Your objective: Format the listing below as a Markdown table with the columns Row and Listing Line, starting at its first line and going on through the line with "Action: 820,342", and leave out blank lines.

══ Material to process ══

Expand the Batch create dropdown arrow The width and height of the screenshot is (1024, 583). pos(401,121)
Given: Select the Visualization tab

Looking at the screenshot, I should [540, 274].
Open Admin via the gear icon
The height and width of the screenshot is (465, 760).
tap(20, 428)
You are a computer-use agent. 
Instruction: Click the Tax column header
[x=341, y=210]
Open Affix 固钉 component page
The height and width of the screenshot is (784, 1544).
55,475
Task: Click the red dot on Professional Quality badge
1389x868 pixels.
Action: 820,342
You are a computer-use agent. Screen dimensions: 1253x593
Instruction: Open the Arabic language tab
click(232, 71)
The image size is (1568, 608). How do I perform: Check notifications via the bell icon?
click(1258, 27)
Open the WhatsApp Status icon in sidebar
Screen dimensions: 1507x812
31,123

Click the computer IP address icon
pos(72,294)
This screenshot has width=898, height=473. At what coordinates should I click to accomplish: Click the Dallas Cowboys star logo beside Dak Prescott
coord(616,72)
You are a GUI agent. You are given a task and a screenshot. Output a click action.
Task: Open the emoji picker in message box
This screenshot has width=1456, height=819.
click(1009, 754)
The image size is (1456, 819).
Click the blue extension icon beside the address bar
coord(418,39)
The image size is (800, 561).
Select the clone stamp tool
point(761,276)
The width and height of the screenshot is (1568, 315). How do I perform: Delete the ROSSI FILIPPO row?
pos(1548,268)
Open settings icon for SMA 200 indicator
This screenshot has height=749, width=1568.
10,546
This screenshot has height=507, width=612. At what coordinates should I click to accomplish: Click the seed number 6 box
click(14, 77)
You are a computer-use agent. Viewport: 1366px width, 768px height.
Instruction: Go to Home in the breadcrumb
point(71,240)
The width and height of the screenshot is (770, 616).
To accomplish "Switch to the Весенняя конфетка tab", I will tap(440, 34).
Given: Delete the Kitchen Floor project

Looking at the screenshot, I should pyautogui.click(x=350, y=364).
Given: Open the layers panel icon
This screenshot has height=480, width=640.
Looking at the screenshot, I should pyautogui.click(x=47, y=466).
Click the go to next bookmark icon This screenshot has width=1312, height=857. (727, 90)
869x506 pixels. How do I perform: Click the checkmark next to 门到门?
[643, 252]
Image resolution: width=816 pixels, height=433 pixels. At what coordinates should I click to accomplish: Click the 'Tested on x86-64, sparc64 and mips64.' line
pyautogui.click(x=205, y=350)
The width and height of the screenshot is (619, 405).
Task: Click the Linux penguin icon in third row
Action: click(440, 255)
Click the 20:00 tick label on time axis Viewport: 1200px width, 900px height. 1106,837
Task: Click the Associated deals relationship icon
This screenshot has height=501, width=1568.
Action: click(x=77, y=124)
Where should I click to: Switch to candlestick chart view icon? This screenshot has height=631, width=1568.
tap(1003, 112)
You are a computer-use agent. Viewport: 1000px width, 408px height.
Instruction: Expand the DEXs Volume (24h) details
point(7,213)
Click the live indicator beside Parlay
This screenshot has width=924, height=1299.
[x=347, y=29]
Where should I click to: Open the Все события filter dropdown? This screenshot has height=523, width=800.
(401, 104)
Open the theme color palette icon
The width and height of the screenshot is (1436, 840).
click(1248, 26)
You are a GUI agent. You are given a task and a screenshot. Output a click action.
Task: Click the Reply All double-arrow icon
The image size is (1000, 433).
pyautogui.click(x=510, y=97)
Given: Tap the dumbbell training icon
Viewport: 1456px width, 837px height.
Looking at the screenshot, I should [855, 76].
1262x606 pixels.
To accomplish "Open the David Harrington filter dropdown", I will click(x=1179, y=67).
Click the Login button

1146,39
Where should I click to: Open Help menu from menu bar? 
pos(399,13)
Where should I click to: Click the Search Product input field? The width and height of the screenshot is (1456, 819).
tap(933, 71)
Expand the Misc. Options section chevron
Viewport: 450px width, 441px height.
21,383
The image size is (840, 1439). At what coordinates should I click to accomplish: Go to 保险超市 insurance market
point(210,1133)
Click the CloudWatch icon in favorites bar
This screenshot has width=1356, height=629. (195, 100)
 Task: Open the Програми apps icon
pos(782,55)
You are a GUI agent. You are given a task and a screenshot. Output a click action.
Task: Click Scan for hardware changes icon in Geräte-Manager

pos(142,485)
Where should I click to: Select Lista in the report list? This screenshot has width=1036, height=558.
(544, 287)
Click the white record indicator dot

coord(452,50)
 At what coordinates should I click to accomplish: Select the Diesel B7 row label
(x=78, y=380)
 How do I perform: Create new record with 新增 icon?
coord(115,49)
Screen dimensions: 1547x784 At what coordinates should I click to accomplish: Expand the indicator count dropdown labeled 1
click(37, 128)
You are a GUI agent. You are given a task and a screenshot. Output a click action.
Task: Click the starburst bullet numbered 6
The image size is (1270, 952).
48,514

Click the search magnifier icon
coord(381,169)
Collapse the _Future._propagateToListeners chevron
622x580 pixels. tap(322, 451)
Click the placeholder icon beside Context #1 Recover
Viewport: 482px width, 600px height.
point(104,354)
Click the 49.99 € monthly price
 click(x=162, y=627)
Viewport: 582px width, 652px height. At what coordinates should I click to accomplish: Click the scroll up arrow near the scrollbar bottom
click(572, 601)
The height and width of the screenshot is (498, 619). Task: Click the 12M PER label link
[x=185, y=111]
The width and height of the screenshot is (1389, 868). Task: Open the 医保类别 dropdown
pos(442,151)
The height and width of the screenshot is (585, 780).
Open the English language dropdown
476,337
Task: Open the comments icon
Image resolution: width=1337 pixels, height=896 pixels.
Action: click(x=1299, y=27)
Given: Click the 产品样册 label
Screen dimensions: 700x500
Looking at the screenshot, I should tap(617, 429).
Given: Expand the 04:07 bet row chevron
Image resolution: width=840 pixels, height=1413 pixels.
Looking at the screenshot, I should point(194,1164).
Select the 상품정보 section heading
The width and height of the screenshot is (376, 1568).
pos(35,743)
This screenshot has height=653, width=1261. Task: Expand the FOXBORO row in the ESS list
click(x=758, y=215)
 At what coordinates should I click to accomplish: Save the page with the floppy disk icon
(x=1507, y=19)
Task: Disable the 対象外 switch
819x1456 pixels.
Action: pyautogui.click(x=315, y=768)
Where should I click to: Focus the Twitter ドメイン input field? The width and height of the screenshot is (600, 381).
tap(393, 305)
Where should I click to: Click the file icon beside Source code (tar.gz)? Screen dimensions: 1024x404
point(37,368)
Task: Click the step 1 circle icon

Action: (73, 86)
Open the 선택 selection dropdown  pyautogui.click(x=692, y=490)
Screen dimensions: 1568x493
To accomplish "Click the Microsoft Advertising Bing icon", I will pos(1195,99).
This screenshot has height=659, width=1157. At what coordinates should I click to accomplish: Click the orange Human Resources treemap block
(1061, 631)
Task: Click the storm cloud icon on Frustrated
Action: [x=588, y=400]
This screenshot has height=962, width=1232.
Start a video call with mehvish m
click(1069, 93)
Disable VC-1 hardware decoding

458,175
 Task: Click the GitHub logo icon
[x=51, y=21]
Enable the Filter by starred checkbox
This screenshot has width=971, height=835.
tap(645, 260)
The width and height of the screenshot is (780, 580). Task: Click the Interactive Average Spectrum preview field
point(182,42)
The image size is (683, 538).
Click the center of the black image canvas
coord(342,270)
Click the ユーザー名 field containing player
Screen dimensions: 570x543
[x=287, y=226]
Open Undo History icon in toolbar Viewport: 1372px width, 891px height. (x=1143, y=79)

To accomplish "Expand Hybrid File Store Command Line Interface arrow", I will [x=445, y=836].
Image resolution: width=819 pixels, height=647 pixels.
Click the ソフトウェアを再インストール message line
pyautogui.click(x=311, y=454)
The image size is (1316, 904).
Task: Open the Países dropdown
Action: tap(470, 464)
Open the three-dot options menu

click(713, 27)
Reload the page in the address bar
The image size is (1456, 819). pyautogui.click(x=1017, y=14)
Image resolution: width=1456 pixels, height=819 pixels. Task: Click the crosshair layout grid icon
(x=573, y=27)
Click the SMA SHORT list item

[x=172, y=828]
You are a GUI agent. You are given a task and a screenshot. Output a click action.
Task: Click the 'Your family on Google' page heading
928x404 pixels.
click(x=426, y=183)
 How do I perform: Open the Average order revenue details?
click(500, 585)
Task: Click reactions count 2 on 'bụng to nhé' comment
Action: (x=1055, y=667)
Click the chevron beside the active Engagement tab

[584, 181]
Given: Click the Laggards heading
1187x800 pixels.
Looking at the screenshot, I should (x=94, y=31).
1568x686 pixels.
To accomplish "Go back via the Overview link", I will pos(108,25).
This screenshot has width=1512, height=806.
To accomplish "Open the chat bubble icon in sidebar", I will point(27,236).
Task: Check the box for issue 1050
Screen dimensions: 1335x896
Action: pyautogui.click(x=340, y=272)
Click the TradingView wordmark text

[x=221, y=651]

═══

Answer to the exercise:
| Row | Listing Line |
|---|---|
| 1 | Expand the Batch create dropdown arrow The width and height of the screenshot is (1024, 583). pos(401,121) |
| 2 | Given: Select the Visualization tab |
| 3 | Looking at the screenshot, I should [540, 274]. |
| 4 | Open Admin via the gear icon |
| 5 | The height and width of the screenshot is (465, 760). |
| 6 | tap(20, 428) |
| 7 | You are a computer-use agent.  |
| 8 | Instruction: Click the Tax column header |
| 9 | [x=341, y=210] |
| 10 | Open Affix 固钉 component page |
| 11 | The height and width of the screenshot is (784, 1544). |
| 12 | 55,475 |
| 13 | Task: Click the red dot on Professional Quality badge |
| 14 | 1389x868 pixels. |
| 15 | Action: 820,342 |